While Dr. Winner has worked with a varied group of patients over his career, his current emphasis is in perfectionism, anxiety, obsessive compulsive disorder, depression, anxious depression, rumination, attention problems, and obsessive doubt.
Dr. Winner's approach combines evidence based 'talk' therapies (CBT, ACT, ERP, behavioral activation etc.) with judicious medication management. Combining medication with 'talk' therapy allows for an integrated, centralized treatment approach between the patient and Dr. Winner.
Dr. Winner had a unique experience working as the medical director for a biotech startup company that scaled from him being the 7th person hired at the company to >500 people when he left. This experience has been invaluable when doing executive coaching and performance enhancement coaching for many IT professionals.
A few examples of different presenting problems include:
Some patients have difficulty due to their intense, 'overfocus' on their health condition(s) or body sensations.
Some patients have difficulty making decisions to such a degree that it affects their ability to engage in their career or socialize.
Some patients have a very loud negative internal dialogue that stops them from appropriately socializing due to fear of appearing 'dumb' or 'inept'.
Many patients are constantly plagued with the concern that someone will 'figure out' that they are not as good as advertised.
Some patients suffer from recurrent, negative thoughts, images, or impulses such as fears of contamination or compulsions such as checking/rechecking.
Many patients have difficulty dealing with managers who micromanage them or generally lack emotional intelligence.
Perfect is the enemy of good. Perfectionism is related to many of these problems.
Things don't always go according to plan. When stressors add up some patients feel 'on edge' all the time.
Thinking one's way out of a problem can be akin to digging harder to get out of a hole. Many patients believe, "if I just think about this harder I will figure out."

> _What the task asks_: In one to three sentences, explain why the profile of Dr. Winner says he combines medication with 'talk' therapy. The material after this point has no connection to the profile of Dr. Winner.

> _Data block_:
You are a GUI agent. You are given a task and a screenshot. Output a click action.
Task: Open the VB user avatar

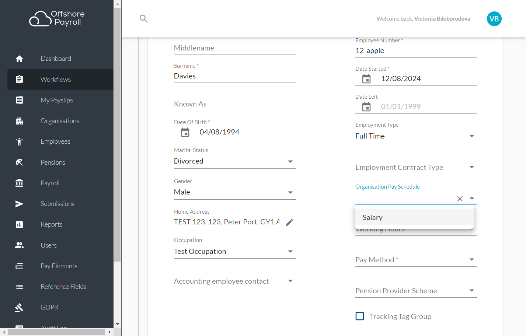494,19
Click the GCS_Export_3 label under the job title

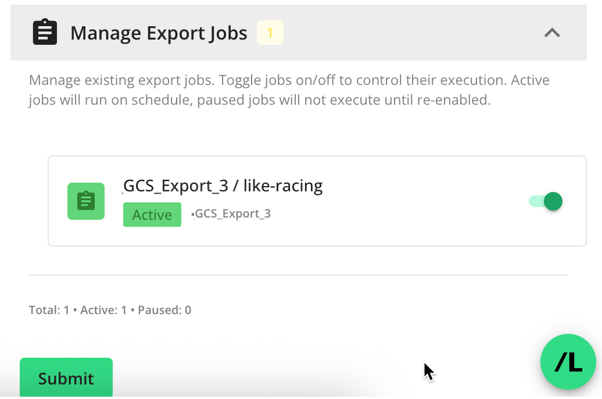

> _Answer box_: Combining medication management with 'talk' therapy gives the patient and Dr. Winner an integrated, centralized approach to treatment.